= Parakuyo people =

The Parakuyo people, are a community of about thirty thousand pastoralists who live scattered across Tanzania today. They are the principal speakers of the Kwavi language.

==Etymology==
Members of the community refer to themselves as Parakuyo when speaking to each other. When interacting with unfamiliar outsiders they will almost always identify themselves as Maasai. Maasai people and other East Africans often refer to the Parakuyo as Kwavi, Loikop or Lumbwa, a practice that Parakuyo do not appreciate.

==About==
The Kwavi are related to the Maasai. Though little has been written about them, they were the subject of a 1974 Master's thesis at the University of Dar es Salaam by Douglas Ndagala, "Social and Economic Change among the Pastoral Wakwavi and Its Impact on Rural Development." At least one author, however, denies their existence as a distinct ethnic group, while another research paper gives the names Ilparakuyo and Baraguyu as apparent synonyms for Kwavi.

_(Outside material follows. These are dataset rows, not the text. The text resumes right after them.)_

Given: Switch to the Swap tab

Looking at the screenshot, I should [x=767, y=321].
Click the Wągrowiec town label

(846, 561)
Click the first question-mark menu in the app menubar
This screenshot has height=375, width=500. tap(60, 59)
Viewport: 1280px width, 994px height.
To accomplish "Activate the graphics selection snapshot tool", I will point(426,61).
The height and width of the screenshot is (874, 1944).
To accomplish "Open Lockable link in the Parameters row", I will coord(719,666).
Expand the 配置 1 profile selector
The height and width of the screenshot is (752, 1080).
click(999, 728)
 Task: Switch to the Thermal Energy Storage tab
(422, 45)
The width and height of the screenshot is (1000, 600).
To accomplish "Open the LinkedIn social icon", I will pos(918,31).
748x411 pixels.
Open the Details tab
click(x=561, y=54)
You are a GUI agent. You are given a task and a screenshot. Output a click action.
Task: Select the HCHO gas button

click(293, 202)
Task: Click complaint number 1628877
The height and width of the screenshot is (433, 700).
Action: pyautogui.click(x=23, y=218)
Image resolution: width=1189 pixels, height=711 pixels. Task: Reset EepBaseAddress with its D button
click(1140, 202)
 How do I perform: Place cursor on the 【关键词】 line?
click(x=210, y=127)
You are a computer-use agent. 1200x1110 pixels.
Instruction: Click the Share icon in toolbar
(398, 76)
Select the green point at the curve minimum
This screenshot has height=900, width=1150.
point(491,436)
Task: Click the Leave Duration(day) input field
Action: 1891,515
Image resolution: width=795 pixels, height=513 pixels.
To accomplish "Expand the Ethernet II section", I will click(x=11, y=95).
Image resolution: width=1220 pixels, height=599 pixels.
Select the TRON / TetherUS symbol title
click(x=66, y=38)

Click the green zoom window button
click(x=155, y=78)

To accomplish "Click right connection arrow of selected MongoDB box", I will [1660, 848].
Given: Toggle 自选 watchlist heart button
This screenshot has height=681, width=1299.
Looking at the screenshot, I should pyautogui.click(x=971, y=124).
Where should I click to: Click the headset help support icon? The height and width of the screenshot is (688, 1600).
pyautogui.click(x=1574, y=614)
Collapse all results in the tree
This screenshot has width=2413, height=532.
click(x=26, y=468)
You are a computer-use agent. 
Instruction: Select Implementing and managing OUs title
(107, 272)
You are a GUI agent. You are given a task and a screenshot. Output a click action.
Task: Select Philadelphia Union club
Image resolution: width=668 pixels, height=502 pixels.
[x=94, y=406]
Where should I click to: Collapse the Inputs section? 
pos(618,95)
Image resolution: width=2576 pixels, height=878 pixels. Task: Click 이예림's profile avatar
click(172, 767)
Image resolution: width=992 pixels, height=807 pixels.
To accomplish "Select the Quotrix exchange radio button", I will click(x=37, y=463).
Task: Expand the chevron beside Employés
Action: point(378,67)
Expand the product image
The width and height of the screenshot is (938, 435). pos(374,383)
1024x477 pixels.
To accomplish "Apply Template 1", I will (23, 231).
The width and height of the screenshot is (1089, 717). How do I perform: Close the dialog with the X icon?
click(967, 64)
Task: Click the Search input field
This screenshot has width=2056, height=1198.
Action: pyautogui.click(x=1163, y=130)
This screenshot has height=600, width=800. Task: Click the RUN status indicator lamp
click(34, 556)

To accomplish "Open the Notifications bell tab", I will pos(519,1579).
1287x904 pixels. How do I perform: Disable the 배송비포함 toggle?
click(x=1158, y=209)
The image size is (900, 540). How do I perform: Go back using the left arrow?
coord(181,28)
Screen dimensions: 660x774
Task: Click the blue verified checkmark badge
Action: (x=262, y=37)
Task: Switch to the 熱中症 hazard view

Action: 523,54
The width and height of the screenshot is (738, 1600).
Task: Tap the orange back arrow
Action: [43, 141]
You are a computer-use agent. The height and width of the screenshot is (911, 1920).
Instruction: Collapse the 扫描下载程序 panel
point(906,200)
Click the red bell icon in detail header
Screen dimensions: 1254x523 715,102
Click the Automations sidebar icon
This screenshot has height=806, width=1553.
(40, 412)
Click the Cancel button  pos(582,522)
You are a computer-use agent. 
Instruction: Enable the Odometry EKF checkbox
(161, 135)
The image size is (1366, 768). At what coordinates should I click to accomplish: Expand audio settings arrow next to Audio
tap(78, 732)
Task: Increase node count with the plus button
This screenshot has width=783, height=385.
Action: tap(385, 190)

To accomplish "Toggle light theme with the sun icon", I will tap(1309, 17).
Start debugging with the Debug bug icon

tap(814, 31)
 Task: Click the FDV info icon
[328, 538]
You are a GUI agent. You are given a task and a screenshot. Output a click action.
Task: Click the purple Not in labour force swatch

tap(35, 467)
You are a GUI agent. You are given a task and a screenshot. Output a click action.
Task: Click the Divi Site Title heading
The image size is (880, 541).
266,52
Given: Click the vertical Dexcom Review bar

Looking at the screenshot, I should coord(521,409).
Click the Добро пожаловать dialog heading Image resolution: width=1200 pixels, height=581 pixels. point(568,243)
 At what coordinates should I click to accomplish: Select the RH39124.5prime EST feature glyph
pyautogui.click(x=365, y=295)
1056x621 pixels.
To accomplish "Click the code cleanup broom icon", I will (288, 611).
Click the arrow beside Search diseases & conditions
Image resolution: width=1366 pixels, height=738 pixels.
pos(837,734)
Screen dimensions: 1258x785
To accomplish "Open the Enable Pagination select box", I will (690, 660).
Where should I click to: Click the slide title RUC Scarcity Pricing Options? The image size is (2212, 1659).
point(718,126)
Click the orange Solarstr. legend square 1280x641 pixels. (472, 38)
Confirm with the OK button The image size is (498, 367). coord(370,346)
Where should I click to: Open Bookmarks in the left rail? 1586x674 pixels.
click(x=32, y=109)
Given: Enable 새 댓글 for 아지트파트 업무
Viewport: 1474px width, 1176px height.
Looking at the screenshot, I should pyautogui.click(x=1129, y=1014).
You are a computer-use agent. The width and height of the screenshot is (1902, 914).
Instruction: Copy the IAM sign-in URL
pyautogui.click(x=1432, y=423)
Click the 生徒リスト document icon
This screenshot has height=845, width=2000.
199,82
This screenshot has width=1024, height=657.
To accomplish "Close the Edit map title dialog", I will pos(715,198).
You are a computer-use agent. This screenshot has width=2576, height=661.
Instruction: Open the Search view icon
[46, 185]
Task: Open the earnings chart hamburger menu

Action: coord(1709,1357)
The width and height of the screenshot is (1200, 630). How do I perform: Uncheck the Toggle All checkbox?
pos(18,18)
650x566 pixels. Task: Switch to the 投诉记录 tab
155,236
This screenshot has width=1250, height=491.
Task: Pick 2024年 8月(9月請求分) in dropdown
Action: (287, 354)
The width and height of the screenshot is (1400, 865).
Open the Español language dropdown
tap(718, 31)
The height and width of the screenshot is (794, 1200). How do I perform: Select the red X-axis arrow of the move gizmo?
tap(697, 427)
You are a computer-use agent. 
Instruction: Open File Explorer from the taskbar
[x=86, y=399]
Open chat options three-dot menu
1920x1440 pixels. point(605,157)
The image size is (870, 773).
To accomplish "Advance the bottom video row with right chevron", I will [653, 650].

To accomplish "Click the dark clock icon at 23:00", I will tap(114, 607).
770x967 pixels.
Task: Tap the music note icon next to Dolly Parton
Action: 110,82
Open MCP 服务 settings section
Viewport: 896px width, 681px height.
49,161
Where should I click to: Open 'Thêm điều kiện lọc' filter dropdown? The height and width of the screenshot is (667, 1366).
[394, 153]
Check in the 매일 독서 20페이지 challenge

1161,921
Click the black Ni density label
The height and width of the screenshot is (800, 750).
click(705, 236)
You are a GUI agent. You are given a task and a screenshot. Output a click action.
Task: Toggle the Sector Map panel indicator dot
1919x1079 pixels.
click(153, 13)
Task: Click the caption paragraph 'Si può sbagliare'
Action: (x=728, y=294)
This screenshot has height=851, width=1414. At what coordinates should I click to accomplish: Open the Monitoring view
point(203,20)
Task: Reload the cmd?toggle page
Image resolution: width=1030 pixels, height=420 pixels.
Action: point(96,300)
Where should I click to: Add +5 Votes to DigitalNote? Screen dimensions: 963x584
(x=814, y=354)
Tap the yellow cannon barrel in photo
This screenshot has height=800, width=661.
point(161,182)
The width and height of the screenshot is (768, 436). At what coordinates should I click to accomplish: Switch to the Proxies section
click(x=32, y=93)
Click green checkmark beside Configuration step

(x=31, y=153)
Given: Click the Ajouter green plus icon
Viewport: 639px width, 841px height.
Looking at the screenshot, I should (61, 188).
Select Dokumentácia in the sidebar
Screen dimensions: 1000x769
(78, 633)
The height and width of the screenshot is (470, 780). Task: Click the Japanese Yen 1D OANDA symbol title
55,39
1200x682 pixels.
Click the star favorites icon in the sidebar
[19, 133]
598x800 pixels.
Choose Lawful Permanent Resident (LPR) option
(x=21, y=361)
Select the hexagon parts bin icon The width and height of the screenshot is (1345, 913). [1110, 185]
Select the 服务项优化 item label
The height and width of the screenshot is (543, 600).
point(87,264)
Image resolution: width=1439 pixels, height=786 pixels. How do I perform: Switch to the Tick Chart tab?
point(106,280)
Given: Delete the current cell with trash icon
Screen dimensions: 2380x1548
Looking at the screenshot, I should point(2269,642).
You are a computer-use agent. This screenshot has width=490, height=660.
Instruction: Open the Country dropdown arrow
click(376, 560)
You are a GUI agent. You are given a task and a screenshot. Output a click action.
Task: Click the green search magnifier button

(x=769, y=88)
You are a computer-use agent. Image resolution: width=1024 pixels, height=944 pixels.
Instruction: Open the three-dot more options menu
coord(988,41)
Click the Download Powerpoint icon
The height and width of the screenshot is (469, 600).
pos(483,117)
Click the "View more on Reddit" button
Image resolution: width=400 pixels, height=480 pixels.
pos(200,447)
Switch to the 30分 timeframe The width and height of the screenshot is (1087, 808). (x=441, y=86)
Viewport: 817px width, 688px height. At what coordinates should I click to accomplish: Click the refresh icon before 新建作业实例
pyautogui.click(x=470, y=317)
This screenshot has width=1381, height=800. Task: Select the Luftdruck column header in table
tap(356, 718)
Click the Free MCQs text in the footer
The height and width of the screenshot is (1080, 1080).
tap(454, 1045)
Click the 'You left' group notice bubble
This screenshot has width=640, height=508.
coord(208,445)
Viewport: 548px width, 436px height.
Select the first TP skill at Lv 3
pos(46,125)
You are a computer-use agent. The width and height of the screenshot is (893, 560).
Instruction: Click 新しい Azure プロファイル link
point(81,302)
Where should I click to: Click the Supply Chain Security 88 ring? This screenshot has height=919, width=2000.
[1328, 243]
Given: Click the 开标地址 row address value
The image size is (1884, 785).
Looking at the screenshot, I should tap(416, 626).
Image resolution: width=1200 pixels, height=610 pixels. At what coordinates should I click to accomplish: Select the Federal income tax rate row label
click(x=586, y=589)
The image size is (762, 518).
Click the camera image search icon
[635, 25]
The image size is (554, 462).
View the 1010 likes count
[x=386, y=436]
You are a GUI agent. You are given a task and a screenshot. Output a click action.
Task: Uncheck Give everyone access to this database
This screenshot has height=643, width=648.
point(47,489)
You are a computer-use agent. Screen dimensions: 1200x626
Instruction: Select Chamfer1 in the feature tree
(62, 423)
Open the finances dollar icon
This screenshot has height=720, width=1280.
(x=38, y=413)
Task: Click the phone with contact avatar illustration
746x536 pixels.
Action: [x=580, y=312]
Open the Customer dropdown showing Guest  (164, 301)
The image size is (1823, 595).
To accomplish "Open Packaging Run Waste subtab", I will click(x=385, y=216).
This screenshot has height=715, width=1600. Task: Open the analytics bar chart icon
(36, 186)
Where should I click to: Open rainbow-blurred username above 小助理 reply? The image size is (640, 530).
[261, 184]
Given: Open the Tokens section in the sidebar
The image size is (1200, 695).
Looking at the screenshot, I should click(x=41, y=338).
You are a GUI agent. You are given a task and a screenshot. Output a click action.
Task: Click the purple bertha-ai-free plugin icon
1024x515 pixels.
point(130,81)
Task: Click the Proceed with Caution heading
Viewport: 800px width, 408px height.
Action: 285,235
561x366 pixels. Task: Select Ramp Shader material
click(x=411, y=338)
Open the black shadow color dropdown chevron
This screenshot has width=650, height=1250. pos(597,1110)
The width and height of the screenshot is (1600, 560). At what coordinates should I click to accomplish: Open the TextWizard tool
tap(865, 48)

The Kwavi basically refers to a cultural or occupational group. This term is also used in Kenya and it is used to refer to groups of people related to the Akamba people. Even the Kwavi of Tanzania are not a separate ethnic group per se, but a people within an ethnic group who have a particular occupation. The Wakwavi are a sedentary people with a heavy bias to pastoralism, but also elements of agriculture. As such, they has been looked upon as being Gogo people, with whom they shared the same language.

With time, due to loss of livestock and consequential pauperism, many have changed their preoccupation to agriculturalism, and as such are now not discernible from the other Gogo people. They were mistaken as Masaai, whom they were not, for although they had Masaai features of dressing, they had not their ornament, they did not use ochre as the Masaai, nor did plait their hair long like the Masaai. And although the blanket featured just as the Masaai, their nakedness was not exposed as the Masaai. However, unlike other Gogos, they pierced and elongated their earlobes, this though is not limited to the Masaai.

The Kwavi being part of the Gogo group is an indication of the emergence of the Gogo people, which is not a tribe but a Nation. The Gogo is a modern agglomerate group, the different sections being brought together by the great leader Mazengo. This gave rise to the Gogo people around Mpwapwa, made up of such elements as Wakaguru who are characterised as being agriculturist, the Gogo of Western Gogoland who are more like their western neighbours the Konongo, and the southern Gogos, who are a mixture of the agro-pastoralist Wasangu and agriculturist Hehe.

The Wakwavi origins have been attributed to conflicting sources. Most people claimed that they were of Masaai influence, namely referring to Parakuo Masaai influence, another theory points to a common origin with the Hadzabe and even Nyaturu.

An alternate view is that the term Wakwavi (or Kwafi) is a Swahili corruption of the Maa iloonkuapi (‘people of other lands’). Among Maasai, this is a relative term for other Maasai-speaking groups or sections who are not close allies: if section A regard section B as iloonkuapi, then B may apply the same term to A, implying mutual mistrust. The confusion appears to stem from an early work by the coastal missionary Ludwig Krapf, whose Maasai informant wished to distance himself from those Maasai who were responsible for raids on the Swahili coast. He described them as iloonkuapi, and Krapf assumed that they were other Maa-speaking peoples who were deadly enemies of the Maasai proper, regarding iloonkuapi as an absolute term rather than a reciprocal one. Subsequent visitors to the area followed Krapf’s account and the name Wakwavi became established, randomly applied to ethnic groups who were neighbours of the Maasai proper and shared their culture up to a point.